[Bug 215157] New: nvme delete-ns over nvme-tcp to nvmet-tcp error

Wed Dec 8 05:05:40 PST 2021

On 11/29/21 8:01 PM, Keith Busch wrote:
> [adding Sagi & linux-nvme mailing list]
> 
> On Sat, Nov 27, 2021 at 11:24:57PM +0000, bugzilla-daemon at bugzilla.kernel.org wrote:
>> https://bugzilla.kernel.org/show_bug.cgi?id=215157
> 
> <snip>
> 
>> Reproduction:
>>
>>
>> modprobe nvmet
>> modprobe nvmet-tcp
>> truncate --size 1G /tmp/foo1.img
>> DEV=$(losetup --find /tmp/foo1.img)
>>
>> mkdir /sys/kernel/config/nvmet/subsystems/testsubsystem
>> cd /sys/kernel/config/nvmet/subsystems/testsubsystem
>> echo 1 > attr_allow_any_host
>> echo "${DEV}" > device_path
>> echo 1 > enable
>>
>> mkdir /sys/kernel/config/nvmet/ports/1
>> cd /sys/kernel/config/nvmet/ports/1
>> echo 4420 > addr_trsvcid
>> echo 127.0.0.1 > addr_traddr
>> echo tcp > addr_trtype
>> echo ipv4 > addr_adrfam
>> ln -s /sys/kernel/config/nvmet/subsystems/testsubsystem/
>> /sys/kernel/config/nvmet/ports/1/subsystems/testsubsystem
>>
>> modprobe nvme-tcp
>> nvme connect -t tcp -n testsubsystem -a 127.0.0.1 -s 4420
>> nvme list
>> nvme delete-ns -n 1 /dev/nvmeX
>>
>>
>> Eventually will finish with Interuptted, but the device will be unusable after
>> this.
>>
>> The nvme-tcp shows issues in dmesg:
>>
>> [10638.139221] nvmet: creating nvm controller 1 for subsystem testsubsystem for
>> NQN nqn.2014-08.org.nvmexpress:uuid:88a968b7-a5d7-4549-aaa8-a31f1d25aa4b.
>> [10638.139677] nvme nvme2: creating 32 I/O queues.
>> [10638.141556] nvme nvme2: mapped 32/0/0 default/read/poll queues.
>> [10638.145884] nvme nvme2: new ctrl: NQN "testsubsystem", addr 127.0.0.1:4420
>> [10678.676734] nvmet_tcp: failed cmd 00000000fdc07f80 id 4100 opcode 13, data_len: 0
>> [10684.129665] nvme nvme2: queue 0: timeout request 0x0 type 4
> 
> The target sees the opcode 13 (0xd) for the delete namespace management
> command and correcty decides it is unsupported, so the request
> initialization fails.
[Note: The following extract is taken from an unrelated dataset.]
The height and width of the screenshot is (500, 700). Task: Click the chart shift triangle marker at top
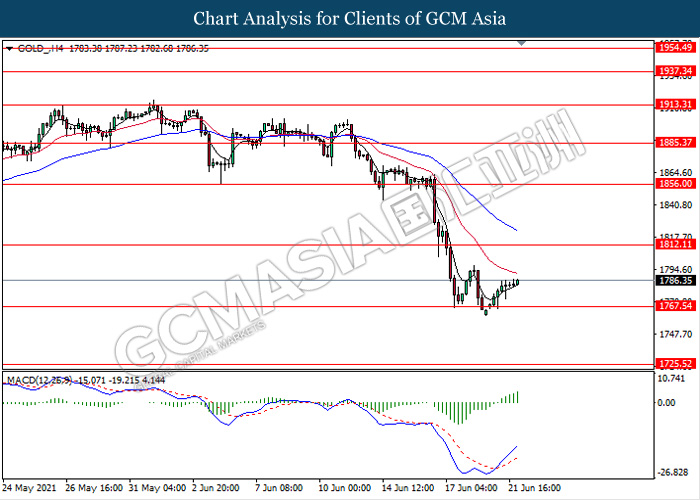pyautogui.click(x=520, y=43)
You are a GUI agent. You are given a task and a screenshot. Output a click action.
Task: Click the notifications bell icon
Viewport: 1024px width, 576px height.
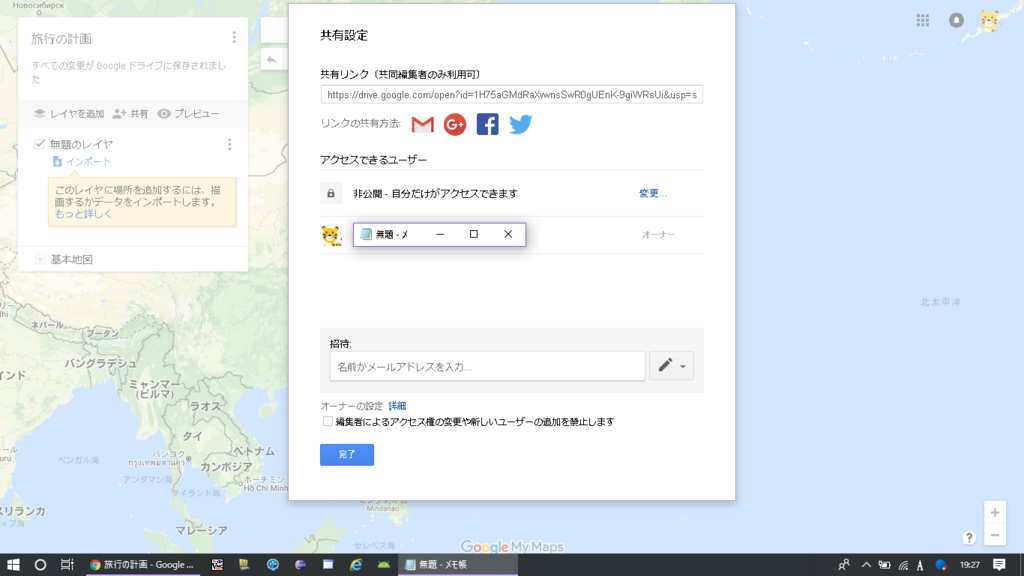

Here's where it looks like the target code goes
> wrong:
> 
> nvmet_tcp_try_recv_one
>    nvmet_tcp_done_recv_pdu
>      nvmet_req_init
>        __nvmet_req_complete
>          nvmet_tcp_queue_response <- cmd is added to the queue resp_list
>      nvmet_tcp_handle_req_failure() -> rcv_state set to NVMET_TCP_RECV_DATA, flags set to NVMET_TCP_F_INIT_FAILED

nvmet_tcp_handle_req_failure will not do anything if the command does
not have any incapsule data (which is the case here).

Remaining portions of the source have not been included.